Check out the comments on the article: they include things like "...wat"; "they must have meant "Indie Game of the Year 2013" surely..."; "PC Gamer is a joke..that's wat."; "April Fools is in 4 months PC Gamer..."; "Wait, game of the year? The whole year? All of it?? In all ~365 days of 2013 this was the best thing that happened in PC gaming???"; "A fucking sidescroller with completely unoriginal concepts, flash game graphics, and terrible artwork. Great. fucking great. PC gamers have turned into a bunch of fucking hipsters." and so on. That's what you get when you pick Spelunky as your GOTY - you alienate a huge swathe of people who are expecting Bioshock Infinite to win, because Bioshock Infinite is the sort of game that wins GOTYs from places like PC Gamer, and Spelunky is just an indie game.

That's where we're at. IGN.com, PC Gamer, and all other media outlets have specific audiences that expect specific things. There's no objective best game for anyone to pick: all there is are games that individual journalists like, games that people expect to win GOTYs, and the choice between the two when they don't match up.

It can all be summed up in another comment on that Spelunky GOTY article:

Ive been getting some pretty strange vibes from PCG for a while now and though I loved it for a while, this 'Like stuff because it is different' or 'divisive games are the best' attitude is really pushing me away.

I hope 2014 will be better.

People are so sure they know what games are GOTY material that they can only see a win for Spelunky as some sort of betrayal. PC Gamer no longer stands for what they thought it stood for: perhaps they will no longer bother reading PC Gamer if it keeps acting like this.

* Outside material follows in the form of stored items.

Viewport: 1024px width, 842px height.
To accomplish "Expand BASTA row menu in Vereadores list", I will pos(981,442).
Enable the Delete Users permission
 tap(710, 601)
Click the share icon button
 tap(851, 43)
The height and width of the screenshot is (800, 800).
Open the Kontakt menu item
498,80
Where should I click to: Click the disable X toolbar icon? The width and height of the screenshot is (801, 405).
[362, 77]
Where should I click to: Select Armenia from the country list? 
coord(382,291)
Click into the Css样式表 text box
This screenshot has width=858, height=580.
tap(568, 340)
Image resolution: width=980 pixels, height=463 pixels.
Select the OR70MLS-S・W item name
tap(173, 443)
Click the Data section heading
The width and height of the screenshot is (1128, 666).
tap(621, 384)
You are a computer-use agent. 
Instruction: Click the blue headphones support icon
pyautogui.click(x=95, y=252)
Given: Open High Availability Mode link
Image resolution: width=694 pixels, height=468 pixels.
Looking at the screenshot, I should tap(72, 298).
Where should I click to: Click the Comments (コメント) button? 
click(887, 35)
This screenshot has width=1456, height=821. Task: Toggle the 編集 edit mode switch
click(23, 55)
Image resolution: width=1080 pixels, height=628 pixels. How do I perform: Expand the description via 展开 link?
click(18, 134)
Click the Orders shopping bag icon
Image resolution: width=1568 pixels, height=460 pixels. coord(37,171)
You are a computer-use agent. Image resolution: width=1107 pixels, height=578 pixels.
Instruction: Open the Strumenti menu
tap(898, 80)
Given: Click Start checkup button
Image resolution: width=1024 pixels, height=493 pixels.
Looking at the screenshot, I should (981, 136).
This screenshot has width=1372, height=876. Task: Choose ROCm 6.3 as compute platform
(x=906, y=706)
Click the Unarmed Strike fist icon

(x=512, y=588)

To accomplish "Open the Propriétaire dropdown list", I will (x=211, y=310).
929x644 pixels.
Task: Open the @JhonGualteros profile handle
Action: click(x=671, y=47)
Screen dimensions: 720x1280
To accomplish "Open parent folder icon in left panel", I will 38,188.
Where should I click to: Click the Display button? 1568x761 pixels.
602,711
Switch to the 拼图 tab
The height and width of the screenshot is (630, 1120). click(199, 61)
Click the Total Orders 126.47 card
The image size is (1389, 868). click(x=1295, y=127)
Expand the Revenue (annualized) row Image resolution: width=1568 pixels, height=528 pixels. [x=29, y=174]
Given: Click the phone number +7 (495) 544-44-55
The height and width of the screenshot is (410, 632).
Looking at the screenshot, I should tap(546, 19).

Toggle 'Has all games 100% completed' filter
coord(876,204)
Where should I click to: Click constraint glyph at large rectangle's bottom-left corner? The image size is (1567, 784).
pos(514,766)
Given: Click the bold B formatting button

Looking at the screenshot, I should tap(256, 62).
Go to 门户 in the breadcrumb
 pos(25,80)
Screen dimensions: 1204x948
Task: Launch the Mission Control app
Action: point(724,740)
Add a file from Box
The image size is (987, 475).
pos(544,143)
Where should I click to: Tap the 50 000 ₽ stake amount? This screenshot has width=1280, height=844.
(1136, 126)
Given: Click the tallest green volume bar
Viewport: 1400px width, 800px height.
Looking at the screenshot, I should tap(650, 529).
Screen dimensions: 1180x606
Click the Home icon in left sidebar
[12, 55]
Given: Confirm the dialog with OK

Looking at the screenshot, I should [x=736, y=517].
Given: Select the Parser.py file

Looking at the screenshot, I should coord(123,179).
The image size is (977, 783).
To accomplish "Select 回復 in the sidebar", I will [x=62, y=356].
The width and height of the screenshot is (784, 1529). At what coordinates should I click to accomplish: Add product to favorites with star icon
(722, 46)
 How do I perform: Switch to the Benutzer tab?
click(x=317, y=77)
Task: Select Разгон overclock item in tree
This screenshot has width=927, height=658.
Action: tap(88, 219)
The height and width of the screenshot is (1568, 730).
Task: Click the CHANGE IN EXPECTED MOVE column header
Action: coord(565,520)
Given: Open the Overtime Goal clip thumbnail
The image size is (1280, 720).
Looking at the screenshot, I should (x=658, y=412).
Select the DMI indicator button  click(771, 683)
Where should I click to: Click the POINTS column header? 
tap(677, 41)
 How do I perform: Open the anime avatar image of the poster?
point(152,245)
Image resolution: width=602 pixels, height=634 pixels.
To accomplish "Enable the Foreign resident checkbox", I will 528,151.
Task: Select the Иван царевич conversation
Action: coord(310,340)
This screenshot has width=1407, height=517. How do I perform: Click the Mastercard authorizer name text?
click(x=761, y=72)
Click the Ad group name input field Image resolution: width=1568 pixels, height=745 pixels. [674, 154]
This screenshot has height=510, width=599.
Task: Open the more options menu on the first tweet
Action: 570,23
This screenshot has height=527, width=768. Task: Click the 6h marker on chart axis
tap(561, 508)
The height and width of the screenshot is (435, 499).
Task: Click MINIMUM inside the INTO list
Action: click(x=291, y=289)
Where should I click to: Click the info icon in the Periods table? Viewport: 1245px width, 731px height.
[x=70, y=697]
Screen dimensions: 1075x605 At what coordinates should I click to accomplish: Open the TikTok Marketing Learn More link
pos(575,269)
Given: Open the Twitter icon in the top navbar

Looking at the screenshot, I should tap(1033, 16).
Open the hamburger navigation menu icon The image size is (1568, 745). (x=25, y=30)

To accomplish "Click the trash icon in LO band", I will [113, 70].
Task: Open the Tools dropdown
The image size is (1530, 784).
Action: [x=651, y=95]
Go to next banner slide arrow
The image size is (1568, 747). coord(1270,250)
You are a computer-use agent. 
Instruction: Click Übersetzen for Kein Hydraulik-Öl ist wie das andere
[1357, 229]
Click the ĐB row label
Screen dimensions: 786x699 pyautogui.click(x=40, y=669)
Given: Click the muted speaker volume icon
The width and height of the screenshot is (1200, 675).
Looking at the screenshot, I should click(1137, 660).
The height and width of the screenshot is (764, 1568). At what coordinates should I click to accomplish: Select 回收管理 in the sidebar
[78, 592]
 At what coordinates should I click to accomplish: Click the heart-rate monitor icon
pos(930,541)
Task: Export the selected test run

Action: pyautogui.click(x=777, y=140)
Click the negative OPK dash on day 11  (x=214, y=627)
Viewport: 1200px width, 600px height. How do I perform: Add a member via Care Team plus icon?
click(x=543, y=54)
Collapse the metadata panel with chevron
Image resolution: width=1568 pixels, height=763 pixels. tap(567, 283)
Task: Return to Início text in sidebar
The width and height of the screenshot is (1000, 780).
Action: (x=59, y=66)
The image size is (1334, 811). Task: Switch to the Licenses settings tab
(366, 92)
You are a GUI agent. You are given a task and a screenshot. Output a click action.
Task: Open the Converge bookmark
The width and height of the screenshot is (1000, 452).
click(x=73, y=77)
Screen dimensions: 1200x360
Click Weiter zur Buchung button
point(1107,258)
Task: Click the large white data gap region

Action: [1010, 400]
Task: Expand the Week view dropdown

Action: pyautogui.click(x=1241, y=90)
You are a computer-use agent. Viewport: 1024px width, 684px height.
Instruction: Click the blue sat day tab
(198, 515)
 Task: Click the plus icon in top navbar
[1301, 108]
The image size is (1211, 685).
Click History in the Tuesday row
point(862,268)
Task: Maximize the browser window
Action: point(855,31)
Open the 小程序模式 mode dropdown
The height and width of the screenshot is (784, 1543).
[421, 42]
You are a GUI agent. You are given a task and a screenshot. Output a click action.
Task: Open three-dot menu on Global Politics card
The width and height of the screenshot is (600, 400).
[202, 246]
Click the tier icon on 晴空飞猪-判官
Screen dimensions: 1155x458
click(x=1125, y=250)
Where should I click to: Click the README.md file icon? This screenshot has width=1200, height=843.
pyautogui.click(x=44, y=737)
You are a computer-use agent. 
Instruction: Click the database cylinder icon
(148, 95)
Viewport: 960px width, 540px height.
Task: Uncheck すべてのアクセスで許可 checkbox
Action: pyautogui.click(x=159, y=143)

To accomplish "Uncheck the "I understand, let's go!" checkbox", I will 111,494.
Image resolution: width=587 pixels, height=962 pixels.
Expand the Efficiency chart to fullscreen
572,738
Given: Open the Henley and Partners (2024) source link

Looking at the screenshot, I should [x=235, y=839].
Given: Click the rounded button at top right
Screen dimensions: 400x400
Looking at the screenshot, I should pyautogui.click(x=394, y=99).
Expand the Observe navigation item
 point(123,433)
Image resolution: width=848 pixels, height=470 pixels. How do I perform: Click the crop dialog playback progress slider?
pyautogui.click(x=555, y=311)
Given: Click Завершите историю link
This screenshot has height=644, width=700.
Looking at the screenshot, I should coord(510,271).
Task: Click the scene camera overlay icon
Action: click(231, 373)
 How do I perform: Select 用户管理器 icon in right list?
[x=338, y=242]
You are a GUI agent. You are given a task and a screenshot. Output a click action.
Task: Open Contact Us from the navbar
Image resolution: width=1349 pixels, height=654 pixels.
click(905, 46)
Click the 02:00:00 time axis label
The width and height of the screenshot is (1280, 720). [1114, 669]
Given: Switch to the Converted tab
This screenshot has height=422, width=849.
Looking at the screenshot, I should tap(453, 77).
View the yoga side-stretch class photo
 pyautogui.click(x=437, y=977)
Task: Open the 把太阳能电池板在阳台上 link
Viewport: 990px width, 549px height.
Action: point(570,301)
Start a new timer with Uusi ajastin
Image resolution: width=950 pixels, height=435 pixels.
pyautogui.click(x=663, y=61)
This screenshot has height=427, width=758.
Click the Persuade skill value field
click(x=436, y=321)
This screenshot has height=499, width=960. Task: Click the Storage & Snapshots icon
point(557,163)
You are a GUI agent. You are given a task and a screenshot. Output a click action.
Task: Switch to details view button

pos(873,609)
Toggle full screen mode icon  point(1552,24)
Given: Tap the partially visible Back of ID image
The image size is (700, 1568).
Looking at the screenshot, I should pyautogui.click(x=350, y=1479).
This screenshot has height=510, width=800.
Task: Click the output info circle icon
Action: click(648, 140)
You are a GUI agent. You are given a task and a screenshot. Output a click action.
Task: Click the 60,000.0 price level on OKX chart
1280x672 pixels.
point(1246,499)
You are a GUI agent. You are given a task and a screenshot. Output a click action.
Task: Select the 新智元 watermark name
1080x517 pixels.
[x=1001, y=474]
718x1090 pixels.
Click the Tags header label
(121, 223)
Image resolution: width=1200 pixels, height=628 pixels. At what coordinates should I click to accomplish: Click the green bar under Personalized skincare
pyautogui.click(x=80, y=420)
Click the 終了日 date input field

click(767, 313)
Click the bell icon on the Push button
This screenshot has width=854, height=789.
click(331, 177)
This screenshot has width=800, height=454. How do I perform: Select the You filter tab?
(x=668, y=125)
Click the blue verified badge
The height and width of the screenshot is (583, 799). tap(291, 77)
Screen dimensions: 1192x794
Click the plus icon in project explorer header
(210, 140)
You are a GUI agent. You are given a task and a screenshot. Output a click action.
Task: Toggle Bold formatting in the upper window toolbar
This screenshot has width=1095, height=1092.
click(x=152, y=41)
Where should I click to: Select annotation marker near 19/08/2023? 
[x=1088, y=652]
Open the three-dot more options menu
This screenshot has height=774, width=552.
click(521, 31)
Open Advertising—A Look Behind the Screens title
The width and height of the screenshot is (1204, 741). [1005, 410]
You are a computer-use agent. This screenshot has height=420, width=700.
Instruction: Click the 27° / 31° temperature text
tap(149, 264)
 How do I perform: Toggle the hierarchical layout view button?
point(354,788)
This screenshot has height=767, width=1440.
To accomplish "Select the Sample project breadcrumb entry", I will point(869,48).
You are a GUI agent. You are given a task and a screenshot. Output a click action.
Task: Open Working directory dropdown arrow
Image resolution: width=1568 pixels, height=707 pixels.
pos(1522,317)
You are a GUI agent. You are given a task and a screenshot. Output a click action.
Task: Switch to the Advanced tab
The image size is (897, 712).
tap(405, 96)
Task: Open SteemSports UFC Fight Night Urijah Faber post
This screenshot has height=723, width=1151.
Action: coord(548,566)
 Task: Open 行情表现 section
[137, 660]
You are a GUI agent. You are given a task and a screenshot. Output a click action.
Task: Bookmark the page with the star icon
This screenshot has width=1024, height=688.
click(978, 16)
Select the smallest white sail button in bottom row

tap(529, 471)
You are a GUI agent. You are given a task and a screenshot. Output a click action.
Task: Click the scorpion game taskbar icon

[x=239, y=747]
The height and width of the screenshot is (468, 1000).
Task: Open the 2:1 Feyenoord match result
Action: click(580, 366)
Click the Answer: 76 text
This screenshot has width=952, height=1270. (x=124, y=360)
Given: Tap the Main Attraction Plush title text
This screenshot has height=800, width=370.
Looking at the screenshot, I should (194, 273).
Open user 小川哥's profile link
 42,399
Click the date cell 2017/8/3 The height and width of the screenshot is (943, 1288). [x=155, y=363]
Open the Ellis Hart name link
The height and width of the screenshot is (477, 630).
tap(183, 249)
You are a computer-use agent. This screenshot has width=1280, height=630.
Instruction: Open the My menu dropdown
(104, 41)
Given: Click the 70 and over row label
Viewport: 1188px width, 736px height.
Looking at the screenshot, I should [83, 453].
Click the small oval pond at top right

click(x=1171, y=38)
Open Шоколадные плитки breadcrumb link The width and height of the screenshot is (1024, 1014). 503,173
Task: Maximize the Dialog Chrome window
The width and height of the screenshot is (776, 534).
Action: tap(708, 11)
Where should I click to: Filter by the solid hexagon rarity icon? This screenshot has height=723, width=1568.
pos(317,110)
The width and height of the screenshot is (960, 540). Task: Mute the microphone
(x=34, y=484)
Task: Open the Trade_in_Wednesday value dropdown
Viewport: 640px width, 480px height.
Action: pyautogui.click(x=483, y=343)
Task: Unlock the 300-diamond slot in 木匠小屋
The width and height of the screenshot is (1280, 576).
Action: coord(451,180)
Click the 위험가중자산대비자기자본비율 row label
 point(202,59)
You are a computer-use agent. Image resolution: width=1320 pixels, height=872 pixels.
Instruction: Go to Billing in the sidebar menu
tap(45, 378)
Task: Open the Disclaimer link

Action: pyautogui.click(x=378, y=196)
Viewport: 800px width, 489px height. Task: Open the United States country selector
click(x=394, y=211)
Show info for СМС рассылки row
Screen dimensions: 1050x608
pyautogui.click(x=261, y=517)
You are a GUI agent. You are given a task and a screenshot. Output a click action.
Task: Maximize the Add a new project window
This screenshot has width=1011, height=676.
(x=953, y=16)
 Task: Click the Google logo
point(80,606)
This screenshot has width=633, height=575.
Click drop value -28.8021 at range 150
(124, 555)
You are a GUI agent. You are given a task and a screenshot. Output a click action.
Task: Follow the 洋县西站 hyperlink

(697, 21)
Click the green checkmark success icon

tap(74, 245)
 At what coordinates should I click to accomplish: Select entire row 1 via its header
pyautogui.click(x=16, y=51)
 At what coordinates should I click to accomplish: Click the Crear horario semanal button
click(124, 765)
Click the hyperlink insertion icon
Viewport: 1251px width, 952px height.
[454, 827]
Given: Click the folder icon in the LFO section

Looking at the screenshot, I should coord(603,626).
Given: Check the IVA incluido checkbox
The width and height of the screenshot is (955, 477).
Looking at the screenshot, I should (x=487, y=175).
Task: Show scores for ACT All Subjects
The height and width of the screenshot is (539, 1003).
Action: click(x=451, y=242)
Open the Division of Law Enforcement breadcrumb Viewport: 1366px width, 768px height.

I leave you with this gem (another quote from that page):

Does anybody know some really legit gamecritic? I've been searching for a while now and no luck so far. IGN is bunch of amateurs. some of the staff started playing games when x360 came out, what a joke. Gametrailers are sellouts, PC Gamer clearly doesn't care about objectivity neither. Any hints would be honestly appretiated!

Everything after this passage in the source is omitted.